I'm a little confused by the 24hr thing. A SW is checked for updates on navigation, so:

User navigates to broken page
SW serves up "hello world"
SW checks for updates, finds update, skips waiting, and tells clients to reload (https://github.com/slightlyoff/ServiceWorker/issues/681#issuecomment-103512559)

Step 2 would only be skipped if the ServiceWorker was served with a max-age and was still considered fresh.

For this use-case, I don't see a benefit to unregistering rather than fixing the SW. If an evil user has managed to install a SW on another site, the other site probably wants to unregister it pretty fast, but that's still just:

User navigates to hacked page
SW serves up "l33t hacked"
SW checks for updates, finds update, skips waiting, unregisters, and tells clients to reload (https://github.com/slightlyoff/ServiceWorker/issues/681#issuecomment-103512559)

So the new SW would be:

self.oninstall = _ => self.skipWaiting();
self.onactivate = _ => {
  self.registration.unregister()
    .then(_ => client.getAll())
    .then(clients => clients.map(c => c.navigate()));
};

jakearchibald commented 9 years ago

Moving this to v2, as we have ways of doing this without a specific API.

In cases where the SW is totally broken, this could happen:

User navigates to page
SW is broken, so it serves a network error
Browser may make a skip-service-worker request, if that works they can load the page uncontrolled

Continual failures may even result in the UA unregistering the SW.

jakearchibald commented 9 years ago

At the f2f we also had discussion about how developers could detect that their responses weren't valid.
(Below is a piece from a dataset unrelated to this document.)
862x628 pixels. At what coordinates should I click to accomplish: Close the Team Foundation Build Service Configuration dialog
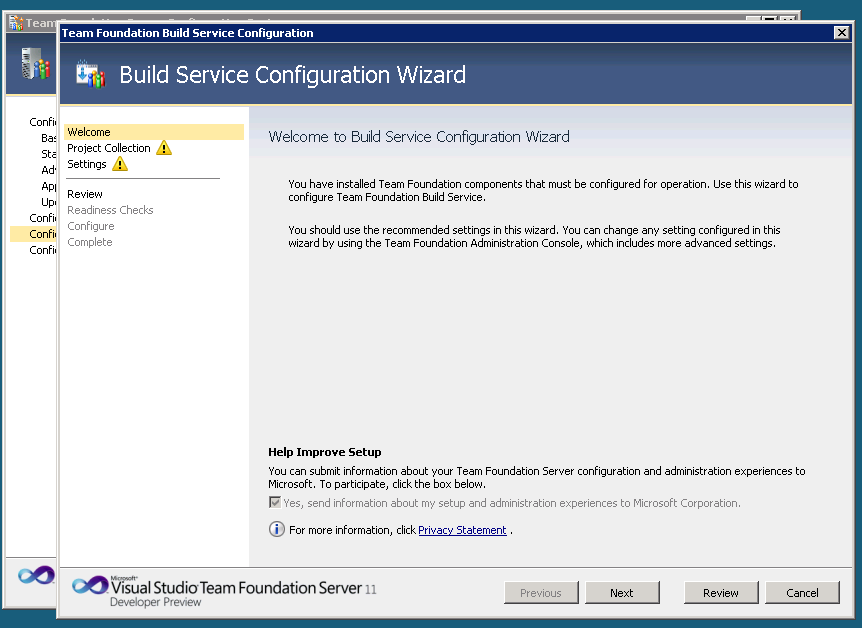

We had the idea that fetchEvent.respondWith() could return a promise that rejects if the promise passed to respondWith…

resolves to a network error
rejects
is converted to a network error by fetch (eg due to opaqueness where opaque is inappropriate)

mfalken commented 9 years ago

Hi Jake can we track the respondWith() return promise as a different issue? The idea also came up in a codereview from @mikewest: https://codereview.chromium.org/1228233007/#msg9

gauntface commented 8 years ago

Just wanted to add an extra use case.

I've writing some unit tests for SW fetch events and hit a scenario where registering and unregistering SW's between tests and essentially there was no way to completely remove the currently controlling sw since the redundant SW is brought back to life if the same SW is used between tests.

jakearchibald commented 7 years ago

I think this makes WPTs awkward too.

wanderview commented 7 years ago

Would an API performing the Clear-Site-Data header operation serve this purpose?

jakearchibald commented 7 years ago

Yeah, that spec used to have an API defined, but it doesn't anymore. It'd also clear a whole lot more, but maybe that's ok.

mikewest commented 7 years ago

I killed the 'clear()' API because I didn't know of any customers. If y'all need it, then let's talk to @annevk about sticking it into Storage.

On Fri 31. Mar 2017 at 08:05, Jake Archibald notifications@github.com wrote:

Yeah, that spec used to have an API defined, but it doesn't anymore. It'd also clear a whole lot more, but maybe that's ok.

— You are receiving this because you were mentioned. Reply to this email directly, view it on GitHub https://github.com/w3c/ServiceWorker/issues/614#issuecomment-290625091, or mute the thread https://github.com/notifications/unsubscribe-auth/AAAF2fvd_jdaV1lhOSMbRcrx6tXgptnVks5rrJeVgaJpZM4DafNr .

-- -mike

NekR commented 6 years ago

In cases where the SW is totally broken, this could happen:

If SW is broken and it results in network error, UA should bypass cache for SW update algorithm even if updateViaCache dictates to use cache. IMO.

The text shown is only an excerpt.